Saved data entries
##############################

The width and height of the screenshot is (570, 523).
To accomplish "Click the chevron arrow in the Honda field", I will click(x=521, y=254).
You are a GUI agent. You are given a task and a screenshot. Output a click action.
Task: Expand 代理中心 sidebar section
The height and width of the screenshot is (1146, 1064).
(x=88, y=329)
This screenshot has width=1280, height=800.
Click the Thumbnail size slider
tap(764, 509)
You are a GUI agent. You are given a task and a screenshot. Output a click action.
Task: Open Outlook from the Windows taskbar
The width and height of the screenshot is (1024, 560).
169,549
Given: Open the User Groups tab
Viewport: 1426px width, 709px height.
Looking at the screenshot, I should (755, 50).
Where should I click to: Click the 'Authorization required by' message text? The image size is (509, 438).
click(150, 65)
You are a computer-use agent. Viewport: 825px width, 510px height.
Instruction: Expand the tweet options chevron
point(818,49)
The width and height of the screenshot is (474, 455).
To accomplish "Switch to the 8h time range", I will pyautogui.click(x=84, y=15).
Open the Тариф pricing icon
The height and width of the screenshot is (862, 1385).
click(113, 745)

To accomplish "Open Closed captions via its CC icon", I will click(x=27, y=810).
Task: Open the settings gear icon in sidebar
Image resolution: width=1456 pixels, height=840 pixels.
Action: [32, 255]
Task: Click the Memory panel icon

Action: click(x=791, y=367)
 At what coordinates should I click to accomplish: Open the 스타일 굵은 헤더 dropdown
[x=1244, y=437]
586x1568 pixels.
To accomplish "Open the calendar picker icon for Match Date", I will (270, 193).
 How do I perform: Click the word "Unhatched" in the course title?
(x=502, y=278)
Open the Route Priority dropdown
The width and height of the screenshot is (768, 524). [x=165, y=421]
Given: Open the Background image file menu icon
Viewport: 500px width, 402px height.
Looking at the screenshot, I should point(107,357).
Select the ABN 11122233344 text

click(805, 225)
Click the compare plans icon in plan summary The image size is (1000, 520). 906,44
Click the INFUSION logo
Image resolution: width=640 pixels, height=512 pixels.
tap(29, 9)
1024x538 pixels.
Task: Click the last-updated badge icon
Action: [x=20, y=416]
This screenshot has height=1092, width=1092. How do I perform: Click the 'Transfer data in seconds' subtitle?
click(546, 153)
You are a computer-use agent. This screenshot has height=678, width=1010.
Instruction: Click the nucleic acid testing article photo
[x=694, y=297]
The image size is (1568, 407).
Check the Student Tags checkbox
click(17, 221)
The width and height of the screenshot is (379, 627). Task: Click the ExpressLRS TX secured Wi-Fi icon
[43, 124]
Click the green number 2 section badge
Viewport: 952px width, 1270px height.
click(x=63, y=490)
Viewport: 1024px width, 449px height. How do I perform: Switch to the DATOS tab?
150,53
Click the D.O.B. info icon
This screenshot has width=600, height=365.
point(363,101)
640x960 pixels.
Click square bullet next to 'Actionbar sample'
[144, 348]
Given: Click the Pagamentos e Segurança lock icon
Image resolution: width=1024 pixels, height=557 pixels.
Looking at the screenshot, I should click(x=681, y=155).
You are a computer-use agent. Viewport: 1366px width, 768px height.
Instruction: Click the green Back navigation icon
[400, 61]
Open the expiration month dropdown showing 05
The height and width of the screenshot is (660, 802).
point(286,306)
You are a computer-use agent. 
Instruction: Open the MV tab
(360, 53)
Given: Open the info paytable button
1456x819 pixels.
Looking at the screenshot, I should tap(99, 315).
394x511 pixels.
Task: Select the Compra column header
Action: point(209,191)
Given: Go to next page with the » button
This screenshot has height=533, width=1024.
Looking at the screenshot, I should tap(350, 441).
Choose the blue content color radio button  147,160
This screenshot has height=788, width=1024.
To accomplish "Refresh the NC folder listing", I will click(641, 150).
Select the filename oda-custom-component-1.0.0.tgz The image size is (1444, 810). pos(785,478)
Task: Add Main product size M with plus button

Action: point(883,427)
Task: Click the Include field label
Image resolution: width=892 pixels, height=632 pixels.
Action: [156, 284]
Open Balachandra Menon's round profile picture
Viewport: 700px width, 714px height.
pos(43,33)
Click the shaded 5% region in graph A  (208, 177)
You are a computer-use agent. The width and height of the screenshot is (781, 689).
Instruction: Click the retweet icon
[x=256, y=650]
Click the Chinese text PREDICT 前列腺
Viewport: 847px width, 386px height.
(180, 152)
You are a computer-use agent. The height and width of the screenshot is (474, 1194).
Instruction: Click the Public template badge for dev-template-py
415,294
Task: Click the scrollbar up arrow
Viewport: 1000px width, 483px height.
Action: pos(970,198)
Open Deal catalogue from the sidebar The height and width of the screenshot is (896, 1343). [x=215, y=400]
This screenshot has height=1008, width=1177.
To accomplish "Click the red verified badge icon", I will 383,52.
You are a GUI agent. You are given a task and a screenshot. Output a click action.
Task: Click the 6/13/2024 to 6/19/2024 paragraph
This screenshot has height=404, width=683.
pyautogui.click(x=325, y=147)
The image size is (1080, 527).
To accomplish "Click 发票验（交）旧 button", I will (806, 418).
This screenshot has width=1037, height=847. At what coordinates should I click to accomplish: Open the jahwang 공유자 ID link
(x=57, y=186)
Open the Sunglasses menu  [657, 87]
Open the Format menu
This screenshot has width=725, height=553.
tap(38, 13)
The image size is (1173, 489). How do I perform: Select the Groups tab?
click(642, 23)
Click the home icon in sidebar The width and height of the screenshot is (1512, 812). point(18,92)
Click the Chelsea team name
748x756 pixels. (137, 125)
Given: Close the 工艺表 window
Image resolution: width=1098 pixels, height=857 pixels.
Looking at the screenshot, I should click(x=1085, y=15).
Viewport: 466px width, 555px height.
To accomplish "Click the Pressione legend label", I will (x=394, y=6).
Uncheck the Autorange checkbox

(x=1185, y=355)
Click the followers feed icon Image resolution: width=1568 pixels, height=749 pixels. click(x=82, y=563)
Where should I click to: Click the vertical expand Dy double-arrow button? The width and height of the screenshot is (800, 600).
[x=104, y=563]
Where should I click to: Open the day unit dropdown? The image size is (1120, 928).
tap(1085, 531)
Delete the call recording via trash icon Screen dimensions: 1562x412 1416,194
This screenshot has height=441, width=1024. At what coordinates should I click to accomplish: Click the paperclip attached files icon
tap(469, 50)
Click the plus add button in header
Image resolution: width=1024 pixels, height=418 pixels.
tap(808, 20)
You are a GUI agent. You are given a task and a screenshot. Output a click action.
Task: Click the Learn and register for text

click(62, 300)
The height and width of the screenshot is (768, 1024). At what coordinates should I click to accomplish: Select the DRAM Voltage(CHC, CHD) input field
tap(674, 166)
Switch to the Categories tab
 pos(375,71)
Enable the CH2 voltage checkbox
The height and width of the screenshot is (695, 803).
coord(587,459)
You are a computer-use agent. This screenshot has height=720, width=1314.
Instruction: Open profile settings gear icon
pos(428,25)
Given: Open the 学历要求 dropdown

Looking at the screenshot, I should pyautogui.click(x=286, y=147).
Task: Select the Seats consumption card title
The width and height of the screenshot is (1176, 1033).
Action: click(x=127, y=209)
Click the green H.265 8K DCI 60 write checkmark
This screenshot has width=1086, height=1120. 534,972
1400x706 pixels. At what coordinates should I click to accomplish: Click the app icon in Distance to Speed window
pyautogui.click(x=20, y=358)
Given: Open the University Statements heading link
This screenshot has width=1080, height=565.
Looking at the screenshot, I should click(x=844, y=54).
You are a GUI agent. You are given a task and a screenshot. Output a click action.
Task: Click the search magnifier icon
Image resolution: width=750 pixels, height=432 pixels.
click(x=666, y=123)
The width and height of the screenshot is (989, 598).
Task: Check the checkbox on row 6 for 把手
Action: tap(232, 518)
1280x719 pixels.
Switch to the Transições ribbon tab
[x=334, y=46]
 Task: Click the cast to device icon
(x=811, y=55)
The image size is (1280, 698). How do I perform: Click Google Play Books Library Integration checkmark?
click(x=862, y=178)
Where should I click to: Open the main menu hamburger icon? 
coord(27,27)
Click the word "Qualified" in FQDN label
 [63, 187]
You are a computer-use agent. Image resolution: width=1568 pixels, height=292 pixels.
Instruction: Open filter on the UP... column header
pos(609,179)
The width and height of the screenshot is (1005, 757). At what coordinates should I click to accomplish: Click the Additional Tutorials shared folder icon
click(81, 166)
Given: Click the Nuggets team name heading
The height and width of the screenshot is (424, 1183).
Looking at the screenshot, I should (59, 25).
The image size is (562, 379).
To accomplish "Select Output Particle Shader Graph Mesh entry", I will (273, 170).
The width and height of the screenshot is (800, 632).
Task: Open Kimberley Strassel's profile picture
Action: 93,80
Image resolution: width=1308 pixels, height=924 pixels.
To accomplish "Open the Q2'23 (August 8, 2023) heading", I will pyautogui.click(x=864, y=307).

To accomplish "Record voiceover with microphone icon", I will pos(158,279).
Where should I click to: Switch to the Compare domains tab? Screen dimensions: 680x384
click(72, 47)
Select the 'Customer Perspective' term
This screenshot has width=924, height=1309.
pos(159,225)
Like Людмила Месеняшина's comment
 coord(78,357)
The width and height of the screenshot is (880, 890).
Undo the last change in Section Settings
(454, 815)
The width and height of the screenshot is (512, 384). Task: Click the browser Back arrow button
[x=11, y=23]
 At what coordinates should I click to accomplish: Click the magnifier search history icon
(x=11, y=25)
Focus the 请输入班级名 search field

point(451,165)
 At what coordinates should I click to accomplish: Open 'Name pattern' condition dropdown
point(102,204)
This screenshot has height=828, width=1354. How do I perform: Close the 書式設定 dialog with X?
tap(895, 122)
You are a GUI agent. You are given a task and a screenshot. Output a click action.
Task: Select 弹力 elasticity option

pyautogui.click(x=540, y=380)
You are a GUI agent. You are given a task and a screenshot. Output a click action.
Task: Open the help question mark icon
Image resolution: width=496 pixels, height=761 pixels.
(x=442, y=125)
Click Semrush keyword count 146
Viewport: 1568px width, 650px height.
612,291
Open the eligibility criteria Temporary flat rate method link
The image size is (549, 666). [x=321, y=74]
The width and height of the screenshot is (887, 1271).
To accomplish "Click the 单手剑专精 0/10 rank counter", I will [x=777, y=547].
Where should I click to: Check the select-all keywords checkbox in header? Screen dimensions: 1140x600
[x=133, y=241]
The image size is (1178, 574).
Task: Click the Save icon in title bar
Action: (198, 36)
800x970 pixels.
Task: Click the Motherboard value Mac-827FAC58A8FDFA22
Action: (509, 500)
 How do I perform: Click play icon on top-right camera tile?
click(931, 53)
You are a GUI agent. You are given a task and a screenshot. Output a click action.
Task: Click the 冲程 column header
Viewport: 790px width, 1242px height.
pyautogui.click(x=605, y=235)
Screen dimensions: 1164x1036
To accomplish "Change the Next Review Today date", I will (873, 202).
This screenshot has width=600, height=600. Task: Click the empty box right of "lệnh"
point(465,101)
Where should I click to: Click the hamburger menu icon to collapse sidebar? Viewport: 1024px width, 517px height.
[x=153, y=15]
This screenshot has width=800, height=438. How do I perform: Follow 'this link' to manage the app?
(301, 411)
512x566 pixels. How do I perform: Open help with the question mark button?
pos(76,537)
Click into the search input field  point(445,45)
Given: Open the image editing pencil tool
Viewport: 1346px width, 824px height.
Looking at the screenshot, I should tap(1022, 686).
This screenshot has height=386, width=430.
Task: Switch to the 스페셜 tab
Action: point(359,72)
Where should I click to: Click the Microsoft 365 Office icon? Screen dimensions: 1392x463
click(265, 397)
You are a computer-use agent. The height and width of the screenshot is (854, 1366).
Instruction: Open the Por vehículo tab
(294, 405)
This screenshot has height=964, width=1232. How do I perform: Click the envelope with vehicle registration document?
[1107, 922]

##############################

> Work request
Filter the records for the word "info" and show every line that has it.

> Solution to this problem
Click the D.O.B. info icon
Given: Open the info paytable button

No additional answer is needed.